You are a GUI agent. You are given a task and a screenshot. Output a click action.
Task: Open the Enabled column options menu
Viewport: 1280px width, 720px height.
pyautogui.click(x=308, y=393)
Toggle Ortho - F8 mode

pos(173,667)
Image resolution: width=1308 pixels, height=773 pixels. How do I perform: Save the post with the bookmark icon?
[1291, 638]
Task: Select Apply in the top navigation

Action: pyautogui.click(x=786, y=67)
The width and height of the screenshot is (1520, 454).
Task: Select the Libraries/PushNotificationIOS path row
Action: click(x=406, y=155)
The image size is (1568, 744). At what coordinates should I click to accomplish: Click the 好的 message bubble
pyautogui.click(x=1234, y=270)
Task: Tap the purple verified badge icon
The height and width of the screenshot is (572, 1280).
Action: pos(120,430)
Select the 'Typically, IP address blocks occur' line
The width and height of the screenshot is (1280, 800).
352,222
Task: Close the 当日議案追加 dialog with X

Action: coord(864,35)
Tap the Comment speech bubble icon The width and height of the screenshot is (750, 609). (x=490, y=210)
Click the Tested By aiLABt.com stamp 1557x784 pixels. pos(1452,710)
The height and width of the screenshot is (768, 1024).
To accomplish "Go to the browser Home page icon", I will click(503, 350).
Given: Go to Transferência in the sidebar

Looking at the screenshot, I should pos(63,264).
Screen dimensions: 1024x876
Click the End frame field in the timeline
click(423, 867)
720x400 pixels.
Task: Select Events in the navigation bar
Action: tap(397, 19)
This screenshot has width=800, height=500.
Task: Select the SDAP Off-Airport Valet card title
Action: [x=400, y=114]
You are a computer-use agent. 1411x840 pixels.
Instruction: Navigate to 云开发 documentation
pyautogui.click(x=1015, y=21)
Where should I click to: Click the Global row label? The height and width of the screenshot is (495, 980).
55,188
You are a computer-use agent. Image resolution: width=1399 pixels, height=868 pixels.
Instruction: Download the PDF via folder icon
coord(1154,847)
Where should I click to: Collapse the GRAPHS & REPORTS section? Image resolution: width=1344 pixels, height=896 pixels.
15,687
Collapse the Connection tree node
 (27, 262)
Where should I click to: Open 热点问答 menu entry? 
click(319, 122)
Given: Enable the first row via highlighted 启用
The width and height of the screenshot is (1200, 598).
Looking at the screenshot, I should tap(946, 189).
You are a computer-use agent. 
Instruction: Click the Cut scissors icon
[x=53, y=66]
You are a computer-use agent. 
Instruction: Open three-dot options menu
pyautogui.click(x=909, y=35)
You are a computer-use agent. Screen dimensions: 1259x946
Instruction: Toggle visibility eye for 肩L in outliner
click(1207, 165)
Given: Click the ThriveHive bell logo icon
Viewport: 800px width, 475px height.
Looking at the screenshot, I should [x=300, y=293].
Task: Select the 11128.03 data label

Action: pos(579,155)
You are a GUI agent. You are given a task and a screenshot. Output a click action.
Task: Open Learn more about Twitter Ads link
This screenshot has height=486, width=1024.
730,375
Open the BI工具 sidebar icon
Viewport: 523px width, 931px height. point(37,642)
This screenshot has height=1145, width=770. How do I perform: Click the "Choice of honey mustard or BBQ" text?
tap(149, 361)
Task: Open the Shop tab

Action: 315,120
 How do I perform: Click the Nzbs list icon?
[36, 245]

▸ **EXERCISE PROMPT**: No line may be altered or left out when the data is written out.

▸ **PROBLEM SOLUTION**:
You are a GUI agent. You are given a task and a screenshot. Output a click action.
Task: Open the Enabled column options menu
Viewport: 1280px width, 720px height.
pyautogui.click(x=308, y=393)
Toggle Ortho - F8 mode

pos(173,667)
Image resolution: width=1308 pixels, height=773 pixels. How do I perform: Save the post with the bookmark icon?
[1291, 638]
Task: Select Apply in the top navigation

Action: pyautogui.click(x=786, y=67)
The width and height of the screenshot is (1520, 454).
Task: Select the Libraries/PushNotificationIOS path row
Action: click(x=406, y=155)
The image size is (1568, 744). At what coordinates should I click to accomplish: Click the 好的 message bubble
pyautogui.click(x=1234, y=270)
Task: Tap the purple verified badge icon
The height and width of the screenshot is (572, 1280).
Action: pos(120,430)
Select the 'Typically, IP address blocks occur' line
The width and height of the screenshot is (1280, 800).
352,222
Task: Close the 当日議案追加 dialog with X

Action: coord(864,35)
Tap the Comment speech bubble icon The width and height of the screenshot is (750, 609). (x=490, y=210)
Click the Tested By aiLABt.com stamp 1557x784 pixels. pos(1452,710)
The height and width of the screenshot is (768, 1024).
To accomplish "Go to the browser Home page icon", I will click(503, 350).
Given: Go to Transferência in the sidebar

Looking at the screenshot, I should pos(63,264).
Screen dimensions: 1024x876
Click the End frame field in the timeline
click(423, 867)
720x400 pixels.
Task: Select Events in the navigation bar
Action: tap(397, 19)
This screenshot has width=800, height=500.
Task: Select the SDAP Off-Airport Valet card title
Action: [x=400, y=114]
You are a computer-use agent. 1411x840 pixels.
Instruction: Navigate to 云开发 documentation
pyautogui.click(x=1015, y=21)
Where should I click to: Click the Global row label? The height and width of the screenshot is (495, 980).
55,188
You are a computer-use agent. Image resolution: width=1399 pixels, height=868 pixels.
Instruction: Download the PDF via folder icon
coord(1154,847)
Where should I click to: Collapse the GRAPHS & REPORTS section? Image resolution: width=1344 pixels, height=896 pixels.
15,687
Collapse the Connection tree node
 (27, 262)
Where should I click to: Open 热点问答 menu entry? 
click(319, 122)
Given: Enable the first row via highlighted 启用
The width and height of the screenshot is (1200, 598).
Looking at the screenshot, I should tap(946, 189).
You are a computer-use agent. 
Instruction: Click the Cut scissors icon
[x=53, y=66]
You are a computer-use agent. 
Instruction: Open three-dot options menu
pyautogui.click(x=909, y=35)
You are a computer-use agent. Screen dimensions: 1259x946
Instruction: Toggle visibility eye for 肩L in outliner
click(1207, 165)
Given: Click the ThriveHive bell logo icon
Viewport: 800px width, 475px height.
Looking at the screenshot, I should [x=300, y=293].
Task: Select the 11128.03 data label

Action: pos(579,155)
You are a GUI agent. You are given a task and a screenshot. Output a click action.
Task: Open Learn more about Twitter Ads link
This screenshot has height=486, width=1024.
730,375
Open the BI工具 sidebar icon
Viewport: 523px width, 931px height. point(37,642)
This screenshot has height=1145, width=770. How do I perform: Click the "Choice of honey mustard or BBQ" text?
tap(149, 361)
Task: Open the Shop tab

Action: 315,120
 How do I perform: Click the Nzbs list icon?
[36, 245]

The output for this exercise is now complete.